One of my biggest fears when living in France was speaking on the phone. I was worried about getting phone calls at the office where I worked, scared to call my landlord if anything wasn’t working properly, and even petrified of receiving a call from someone who had dialed the wrong number. For some reason, speaking in a foreign language over the phone just seems so much trickier; the person on the other end of the line can be difficult to hear and you can’t rely on facial expressions or hand gestures to interpret. It feels like speaking in a total vacuum.

 

I’ll never forget one of the most embarrassing conversations I’ve had: While at work, someone called and asked to speak to my boss. Looking at my phone, I could see that she was already speaking on a different line. I told the caller: “Madame D. est en ligne, mais elle vous rappellera” (Madame D. is on the other line, but she will call you back). But the caller couldn’t understand my American accent. “Quoi?” he responded. “Madame D. est à Nîmes?” No, I tried to explain. But, no matter how hard I tried to explain, the caller couldn’t understand me and both of us hung up frustrated. The next day, my boss came by my office. “J’ai parlé avec X,” she said. “Pourquoi avez-vous dit que j’étais à Nîmes?” (I spoke with X. Why did you tell say that I was in Nîmes?)

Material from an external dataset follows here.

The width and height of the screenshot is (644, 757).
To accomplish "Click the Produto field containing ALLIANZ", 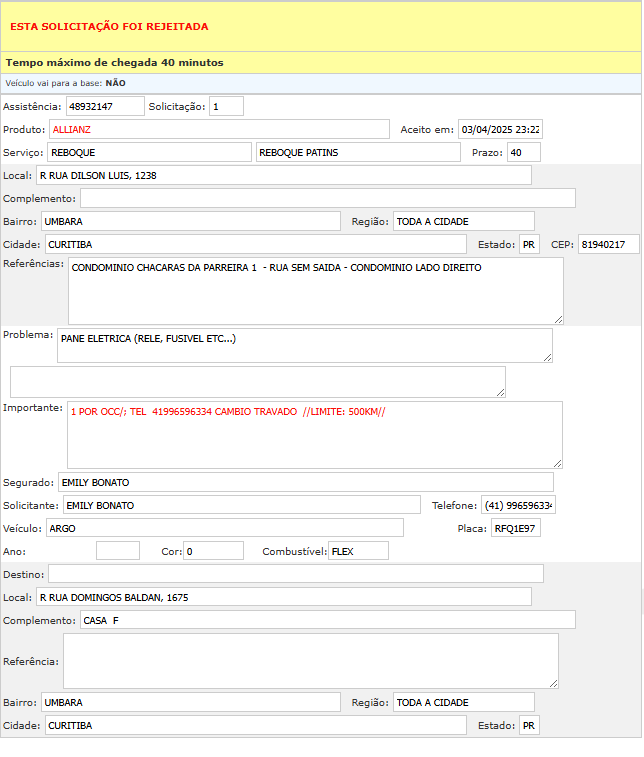I will coord(219,129).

Most people who have spent time abroad and tried to speak a different language have had experiences like this. And, while it seemed like the worst thing that could have happened to me at the time, I now tell the story for levity.

At the time, I wished that I had a standard phrase that I could have used to alleviate the misunderstanding. I could have tried to say, for example, “Madame Dest dans son bureau, mais elle est occupée en ce moment. Elle vous rappellera.” (Madame D. is in her office, but she is busy right now. She will call you back.) But, as I panicked, I couldn’t think of anything else to say but the phrase that had gotten me in trouble in the first place.

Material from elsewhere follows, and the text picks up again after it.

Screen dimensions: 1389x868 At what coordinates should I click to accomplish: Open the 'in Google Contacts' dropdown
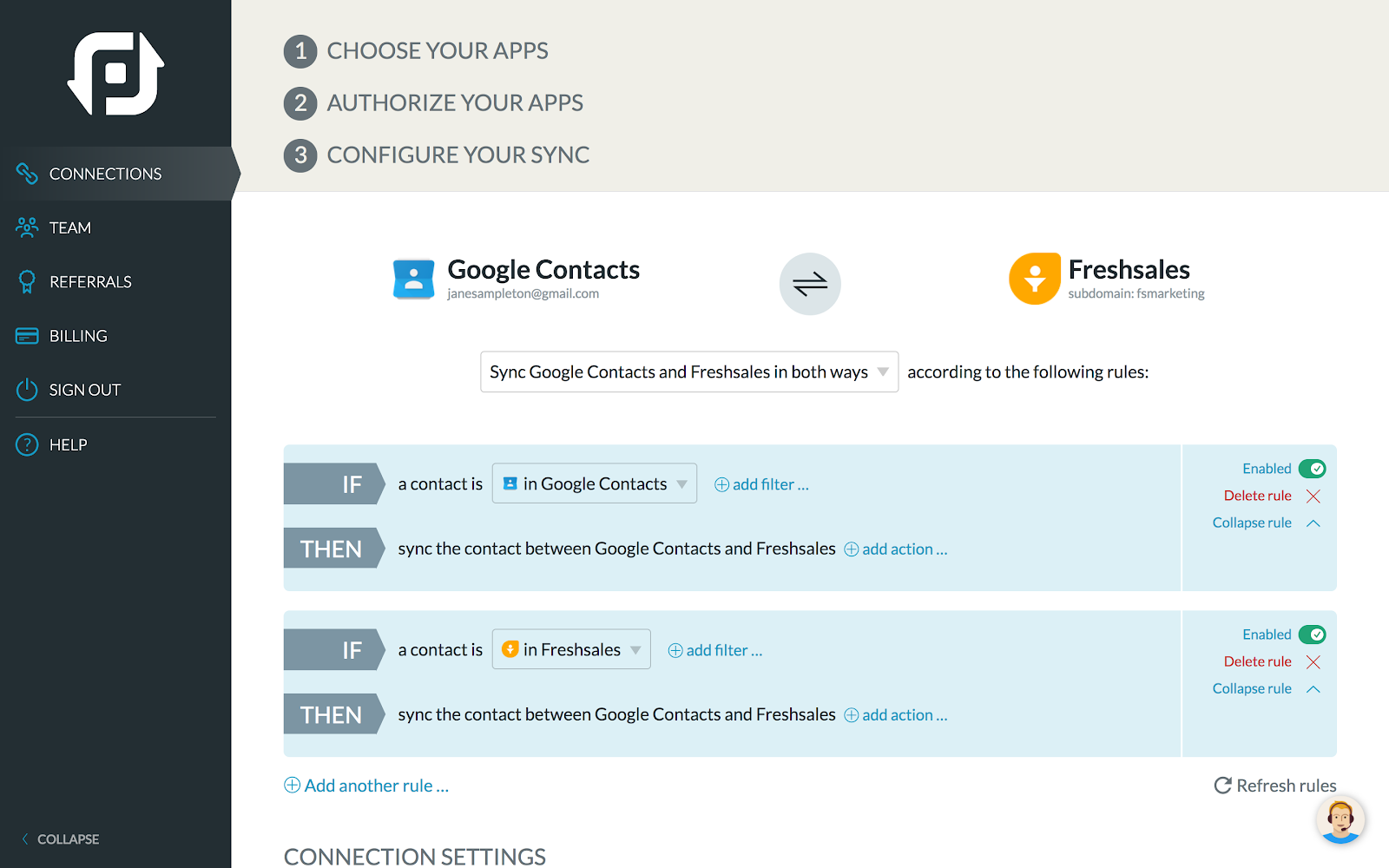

Here are some useful phrases to make your experience talking in French on the phone easier. I suggest memorizing them and practicing saying them aloud so that, when the phone rings, you’ll be prepared to speak like a pro.

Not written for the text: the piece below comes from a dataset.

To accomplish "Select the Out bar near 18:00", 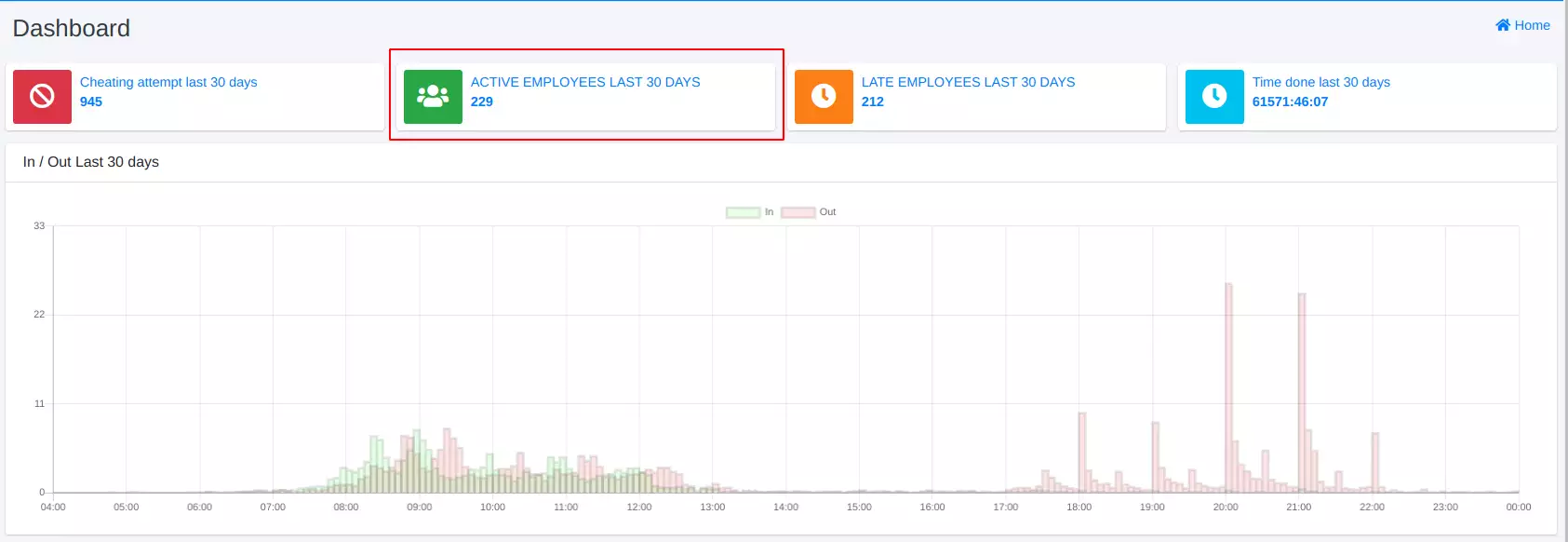I will [1082, 454].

Je dois passer un coup de fil. I have to call someone.

Je fais le numéro. I’m dialing the number.

Est-ce que je peux parler à Madame/Monsieur X, s’il vous plaît? Could I speak to Madame/Monsieur X, please?

J’essaie de joindre Madame/Monsieur X. I’m trying to reach Madame/Monsieur X.

C’est Elizabeth à l’appareil. Est-ce que Madame/Monsieur X est là, s’il vous plaît? This is Elizabeth. Is Madame/Monsieur X there, please?

Merci, je rappellerai plus tard. Thank you, I’ll call back later.

Est-ce que je pourrais laisser un message? Could I leave a message?

Âllo oui? J’écoute. Hello? I’m listening.

C’est de la part de qui? Who is speaking?

Je vous la/le passe. I’ll put you through to her/him.

Un moment, s’il vous plaît. Ne quittez pas. One moment, please. Don’t hang up.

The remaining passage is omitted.